Par exemple, dans une rencontre sociale, les premières impressions ont leur importance, et cela va dépendre de l’attitude du PNJ envers le personnage qui s’adresse à lui, ce qui va provoquer un modificateur d’interaction positif ou négatif. Une aisance en Communication et une bonne réputation apportent bien sûr un plus. Des mécaniques de « combat » social sont proposées. Il s’agit d’utiliser des manœuvres pour faire changer l’attitude du PNJ et pouvoir obtenir une réponse favorable à la demande. Je pense que ça peut être très intéressant dans une situation où un dialogue est important. Cette idée de faire jouer l’attitude des PNJ lors d’une rencontre sociale me semble originale, je l’avais vu dans l’Anneau Unique. Je trouve que cela apporte un peu de tension et oblige les joueurs à bien se tenir !

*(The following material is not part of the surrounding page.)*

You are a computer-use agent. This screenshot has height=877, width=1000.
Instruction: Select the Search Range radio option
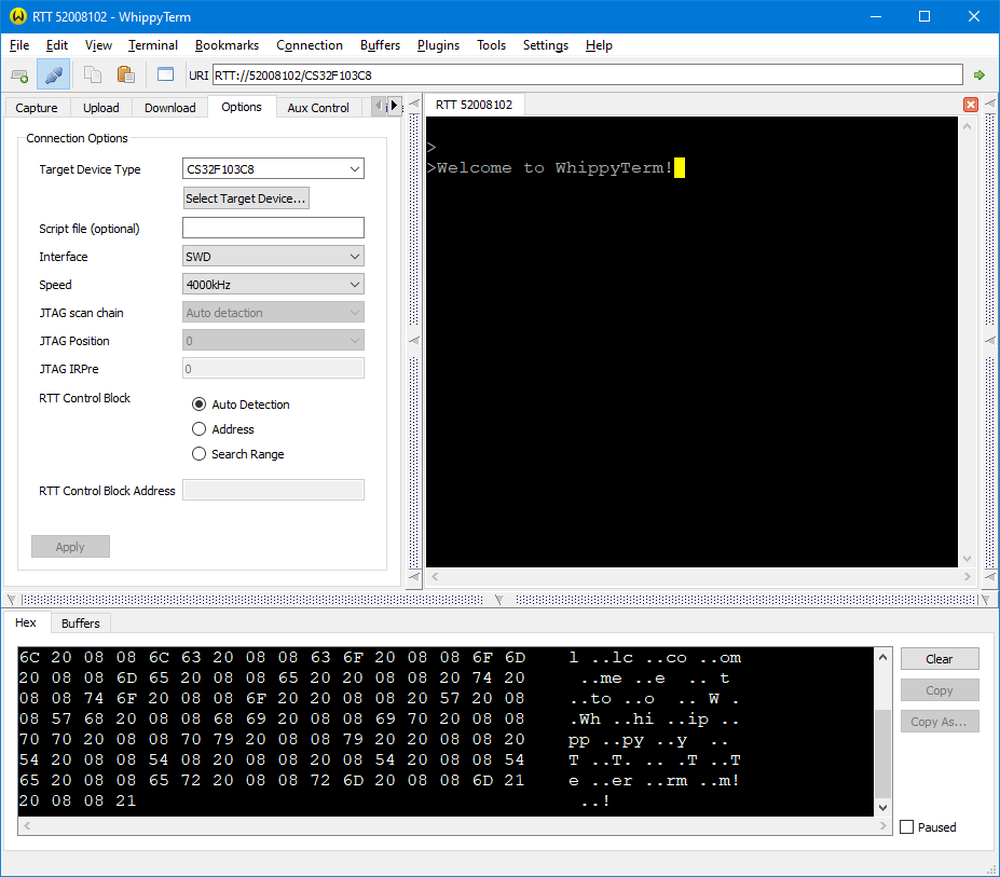[x=198, y=455]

Les autres types de rencontre sont les combats et les scènes d’exploration. Dans ces dernières, il va s’agir d’explorer et récolter des informations, interagir avec l’environnement. Les thèmes sont l’investigation et la documentation.

Les combats se jouent avec des actions majeures et mineures, avec un système d’initiative classique. L’originalité vient de la gestion des dégâts et des blessures : les PJ n’ont pas vraiment de points de vie. Lors de l’assignation des dégâts, après avoir déduit la Résistance, on va pouvoir dépenser des PF pour retirer des dégâts, puis, s’il en reste, on sera blessé, puis gravement blessé, ou enfin hors de combat. Un PJ peut, sous certaines conditions, choisir quel état il inflige à son adversaire. Les combats sont fluides, et se gèrent bien au niveau du MJ.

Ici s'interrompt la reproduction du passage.